OTTAWA — Le climat d’incertitude causée par les politiques protectionnistes de l’administration Trump n’aura pas empêché la Banque du Canada d’augmenter son taux directeur à 1,50 pour cent mercredi. Une hausse de 0,25 point de pourcentage pour la première fois en six mois.
La robustesse de l’économie canadienne devrait atténuer l’impact négatif des tarifs imposés par les États-Unis le 1er juin sur les importations d’acier et d’aluminium du Canada, selon les prévisions de la banque centrale.
«C’est préférable d’avoir une économie robuste quand il y a des chocs comme les tarifs parce que les effets sur la confiance ne sont pas vraiment prévisibles», a expliqué le gouverneur de la Banque du Canada, Stephen Poloz.
«Si la confiance est déjà faible, on s’attendra à des effets plus larges, probablement un effet multiplicateur dans ce contexte.
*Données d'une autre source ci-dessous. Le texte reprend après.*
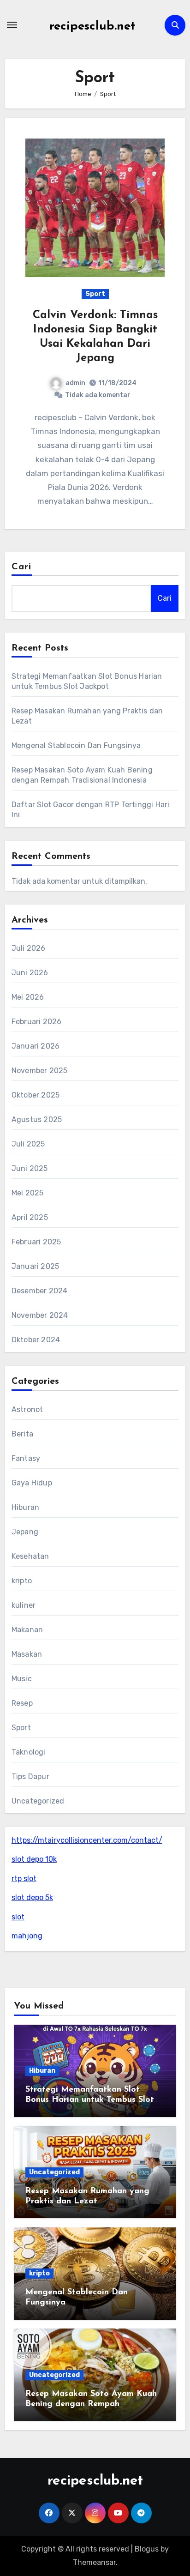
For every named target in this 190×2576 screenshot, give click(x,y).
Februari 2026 (37, 1021)
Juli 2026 (29, 948)
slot (18, 1916)
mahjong (27, 1935)
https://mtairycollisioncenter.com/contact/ (87, 1840)
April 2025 (30, 1217)
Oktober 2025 (35, 1095)
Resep (22, 1703)
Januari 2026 (35, 1046)
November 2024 (40, 1315)
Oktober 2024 (36, 1339)
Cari (21, 567)
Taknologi (29, 1752)
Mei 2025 (28, 1192)
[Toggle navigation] (12, 24)
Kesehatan (30, 1556)
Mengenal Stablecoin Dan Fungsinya (76, 745)
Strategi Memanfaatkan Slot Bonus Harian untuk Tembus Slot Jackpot (89, 2100)
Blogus (147, 2549)
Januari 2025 (35, 1266)
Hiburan (25, 1507)
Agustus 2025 (37, 1119)
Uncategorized (38, 1801)
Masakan (27, 1654)
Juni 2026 (30, 972)
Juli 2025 (28, 1144)
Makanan (27, 1629)
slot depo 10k (34, 1859)
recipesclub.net (92, 26)
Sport (95, 294)
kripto (22, 1580)
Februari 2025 (36, 1241)
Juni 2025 (30, 1168)
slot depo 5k (32, 1897)
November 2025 (40, 1070)
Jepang (25, 1531)
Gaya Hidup (32, 1482)
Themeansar (94, 2562)
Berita (22, 1434)
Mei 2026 (28, 997)
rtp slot (24, 1878)
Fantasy (26, 1458)
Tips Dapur (30, 1776)
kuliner (24, 1605)
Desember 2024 (40, 1290)
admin (75, 383)
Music (22, 1678)
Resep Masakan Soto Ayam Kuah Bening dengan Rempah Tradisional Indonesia (91, 2404)
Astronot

Donc, c’est un avantage aujourd’hui d’avoir une économie qui est robuste.»
Reste que ces mesures couplées à l’incertitude entourant la renégociation de l’Accord de libre-échange nord-américain (ALÉNA) pourraient retrancher près de 0,7 pour cent du produit intérieur brut (PIB) d’ici la fin de 2020, ce qui représente environ 13 milliards $.
Dans son «Rapport sur la politique monétaire», la banque note une «forte incertitude quant à l’ampleur de ces effets et au moment de leur apparition», et précise qu’elle continuera, par conséquent, à «surveiller attentivement» les répercussions des droits de douane américains et de ceux imposés par le Canada le 1er juillet sur des produits américains, en représailles.
Une autre grande inconnue continue de planer sur ses prévisions, soit la menace de l’administration Trump d’imposer des tarifs sur l’industrie automobile canadienne.
«C’est très symbolique, a souligné M. Poloz en faisant remarquer que les chaînes de productions canadiennes et américaines étaient intégrées depuis plus de cinquante ans.
«Si vous êtes prêt à perturber tout ça, je crois que les gens se sentiraient beaucoup plus vulnérables. Ils se demanderaient ce qui viendrait ensuite et ça aurait un effet beaucoup plus grand sur la confiance.»
Ce serait un changement structurel majeur apporté à l’économie contre lequel la Banque du Canada aurait bien peu d’outils. «Il faudrait d’autres politiques pour régler ce problème parce que la politique monétaire ne convient pas pour ça», a signalé la première sous-gouverneure de la banque centrale, Carolyn Wilkins.
Si le Canada, les États-Unis et le Mexique réussissent à renégocier l’ALÉNA, les droits de douane américains sur l’aluminium, l’acier et l’intention d’en appliquer aux automobiles disparaîtraient et dissiperaient l’incertitude qui existe actuellement.
Malgré cette incertitude, la forte demande pour les biens et services canadiens sur les marchés internationaux continue de soutenir l’économie.
La Banque du Canada s’attend à ce que le PIB augmente en moyenne de deux pour cent de 2018 à 2020. À plus court terme, une hausse de 2,8 pour cent du PIB est attendue pour le deuxième trimestre de 2018.
L’inflation devrait s’établir entre 2,2 et 2,5 pour cent au cours des prochains mois, puis redescendre vers sa cible de 2,0 pour cent en 2019, calcule la banque.
L’effet modérateur des hausses précédentes du taux directeur et du resserrement des règles hypothécaires commence à se faire sentir. Les ménages s’endettent moins et dépensent moins, observe la banque. En revanche, les entreprises ont investi davantage au cours du dernier trimestre dans leurs activités de recherche et développement, l’achat de matériel informatique et de logiciels, signes d’une économie qui se porte bien.